→ **Problem to solve**: Pictures do not belong in the copy; retype the records below exactly.

→ **Entries provided**:

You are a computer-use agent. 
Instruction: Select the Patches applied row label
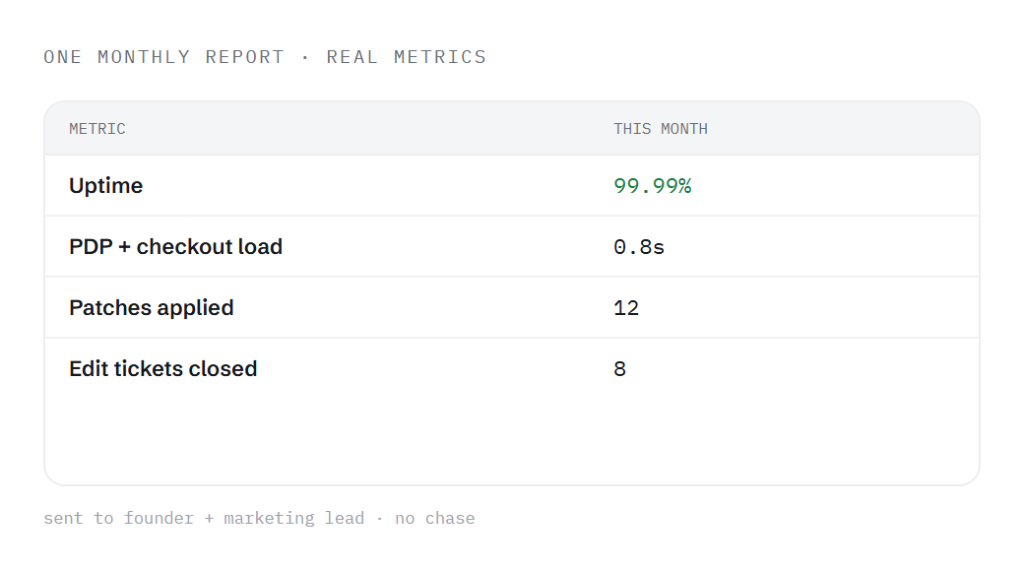[152, 308]
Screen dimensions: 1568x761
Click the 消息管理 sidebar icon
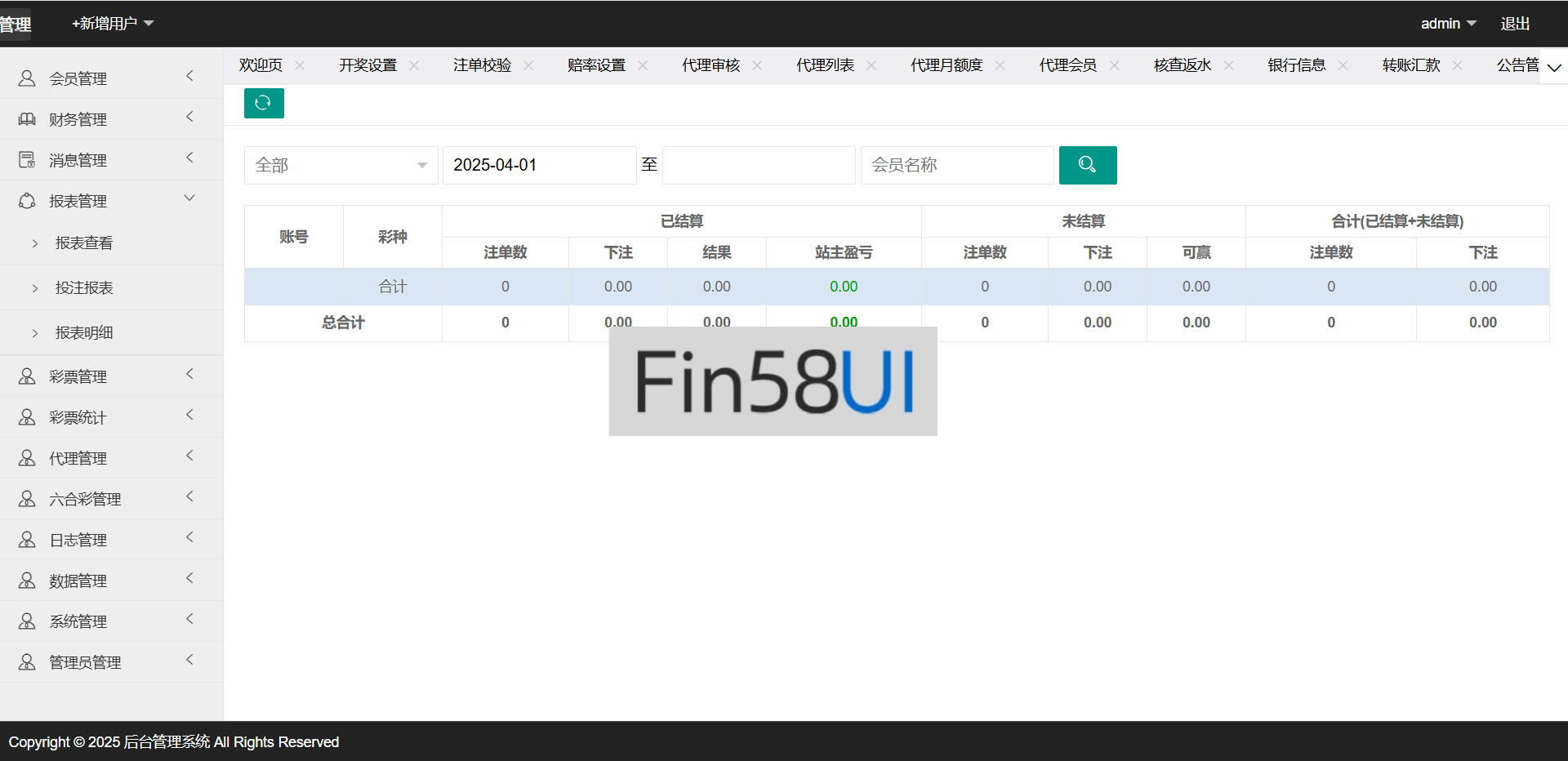(x=27, y=160)
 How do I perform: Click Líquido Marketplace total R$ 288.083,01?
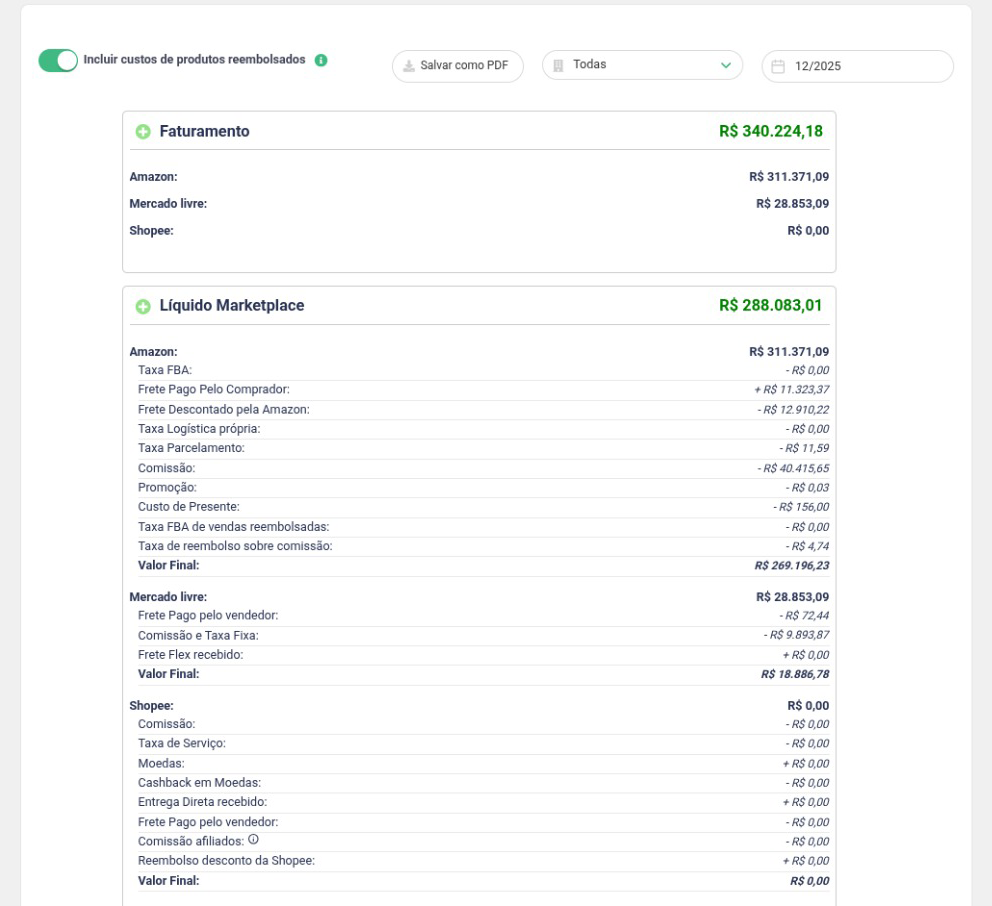(x=770, y=306)
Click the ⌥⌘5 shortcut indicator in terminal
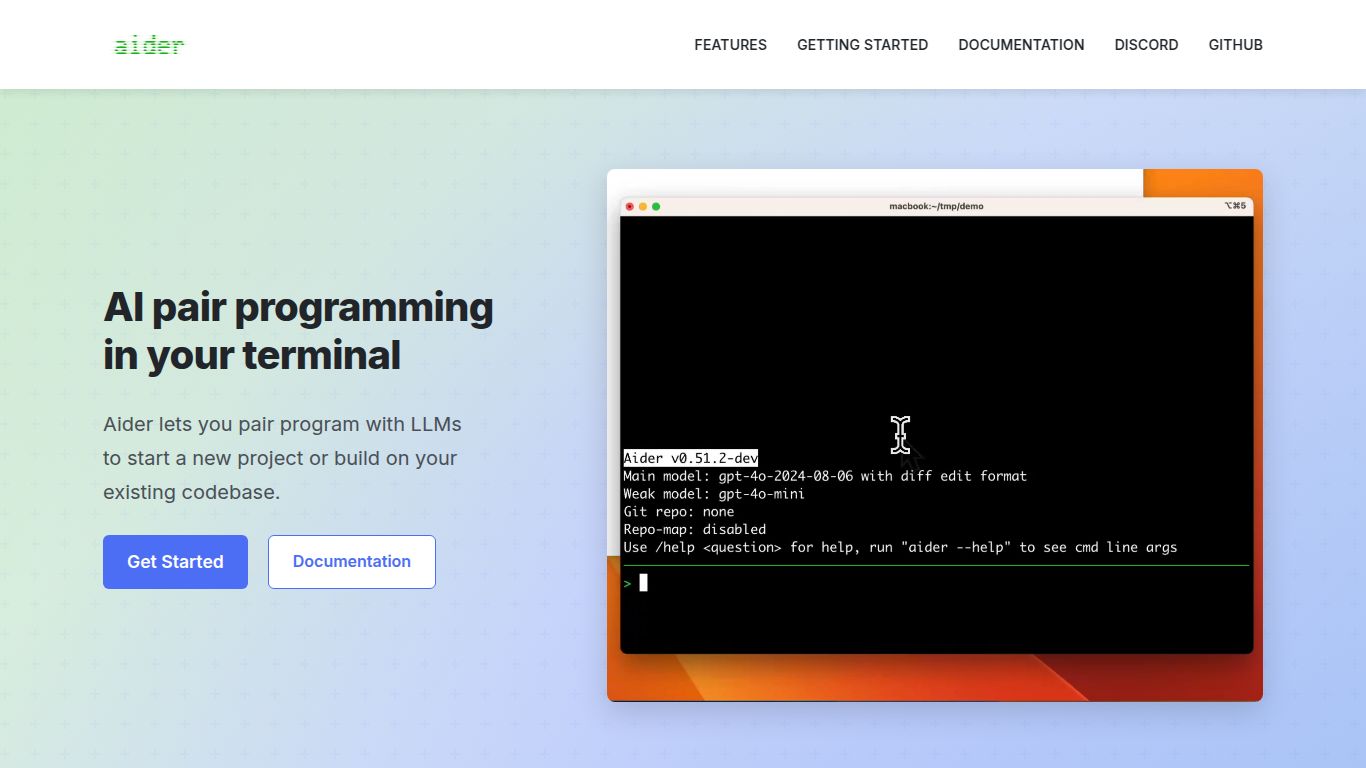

→ **Exercise output**:
You are a computer-use agent. 
Instruction: Select the Patches applied row label
[152, 308]
Screen dimensions: 1568x761
Click the 消息管理 sidebar icon
(x=27, y=160)
 How do I perform: Click Líquido Marketplace total R$ 288.083,01?
(x=770, y=306)
Click the ⌥⌘5 shortcut indicator in terminal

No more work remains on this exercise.